══ Provided text

Based on the assumption, we proceed as follows: we segregate the traffic associated with each workstation and day of the week into distinct files. With ten workstations and seven days a week, this results in a total of 70 files. Subsequently, each of these files undergoes analysis to identify any abrupt changes.

Here are the values of the parameters required used within the function GSuspicious allowing to detect suspect traffic.

τ (trace): the dataset available at [29].
The trace is scattered into various slices, each exclusively comprising traffic linked to a specific IP address and a designated day of the week. To illustrate, for IP address 0, distinct slices are allocated for Mondays, Tuesdays, and so forth. Similar slices are build for IP addresses 1 to 9. By doing this division, we are implicitly making the assumption that for any IP address, the traffic of different Mondays should be quite similar and this should be the same for the other days of the week. More formally, the slicing will be based on the following set of propositions:

$φ = \underset{\begin{matrix} 1 \leq i \leq 9 \\ 0 \leq j \leq 6 \end{matrix}}{\cup} {p_{i, j}}$

where

$p_{i, j} = {〈 (I P = i) \land (d a t e . d d = j) 〉}_{j, j + 7}^{N}$

and $N = 21000$ represents the number of events in the trace.

════
══ Records

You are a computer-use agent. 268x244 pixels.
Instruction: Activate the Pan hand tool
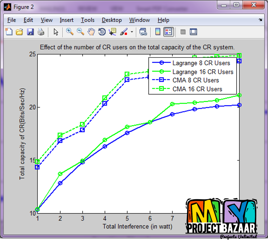[x=91, y=32]
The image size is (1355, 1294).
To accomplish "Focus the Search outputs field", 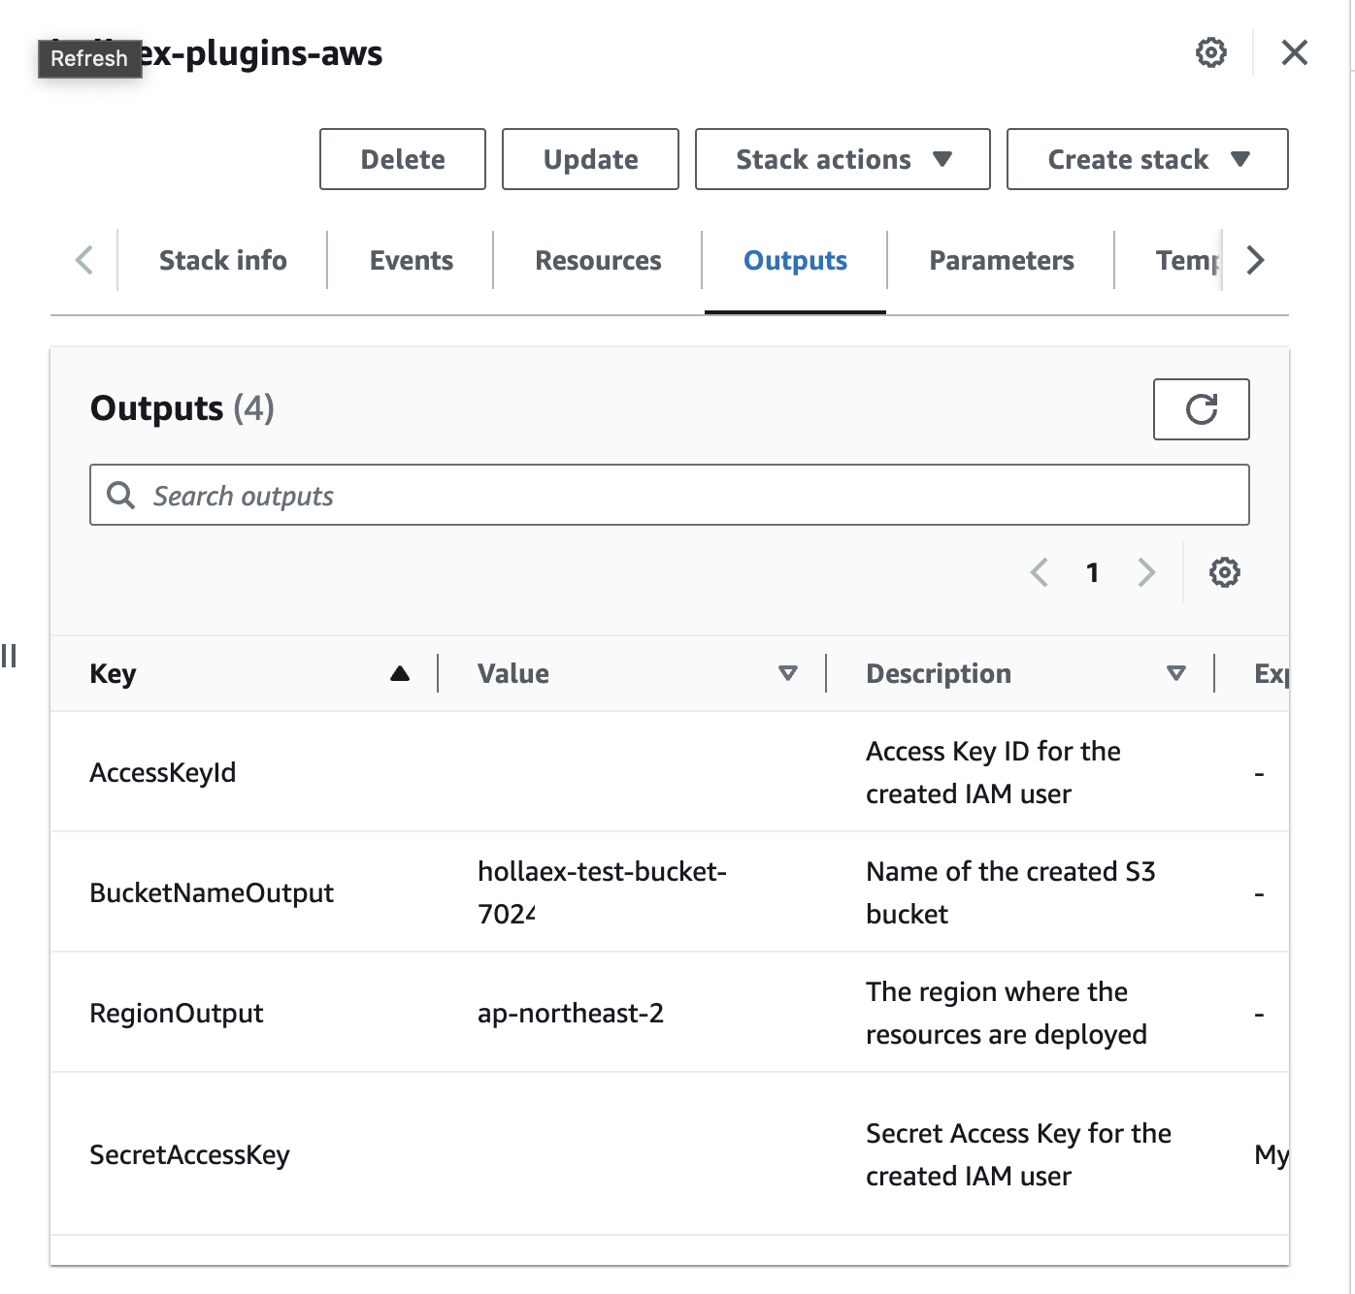I will (x=679, y=496).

════

» **Instructions**:
1: Reproduce the portion of the traffic-slicing passage between "Based on the assumption, we" and "any abrupt changes.", inclusive.
2: Answer these questions using the traffic-slicing passage:
(a) How many files result from separating the traffic by workstation and day of the week?
(b) What is the name of the function used to detect suspect traffic?
(c) What value is given for N, and what does it represent?
3: Pick up the traffic-slicing passage from its last sentence and continue it.

» **Solved tasks**:
1:
Based on the assumption, we proceed as follows: we segregate the traffic associated with each workstation and day of the week into distinct files. With ten workstations and seven days a week, this results in a total of 70 files. Subsequently, each of these files undergoes analysis to identify any abrupt changes.

2:
(a) 70 files.
(b) GSuspicious.
(c) N = 21000; it represents the number of events in the trace.

3:
Let $ψ = 〈 (q_{1} = v_{1}), \dots, (q_{n} = v_{n}) 〉$ where $v_{1}, \dots, v_{n}$ are the different values that appears in the column r_asn presented in ascending order.
$w = (w_{1}, \dots, w_{n}) = (1, \dots,1)$ . This captures the fact that each element of the partition has the same weight.
Δ is the KL-Divergence.
Let $C_{2}$ is the composition of K-means and Elbow Methods. The K-means do the clustering and the Elbow Methods estimate the best number of clusters.

All these fixed parameters will be the input of our Suspicious function to conclude whether the traffic is suspicious or not. This function proceed as follows:

After applying the function $S_{φ}$ to the dataset, we obtain a separate file for each IP address and each day of the week. For instance, for IP address 0 and Monday, we generate a file that will be analyzed independently for suspicious traffic. This file aggregates traffic not only from a single Monday but from multiple Mondays, and our objective is to detect any sudden changes in the distribution of traffic from one Monday to another. We repeat this process for the other days of the week and for the remaining IP addresses.
The traffic from each IP address and each day of the week undergoes transformation through the function $ℱ_{ψ}$ , resulting in a point in $ℝ^{n}$ , where each dimension represents the number of connections related to every r_asn, and n is the total number of r_asn.
Thanks to the function Δ, we quantify the divergence between every two successive Mondays for each IP address, and we repeat this process for the other days of the week as well.
Using the function $C_{2}$ (composition of the K-means and the Elbow Method), we estimate the number of clusters generated by the previous steps.
If we observe two or more clusters for any analyzed sequence, we infer that the traffic is suspicious.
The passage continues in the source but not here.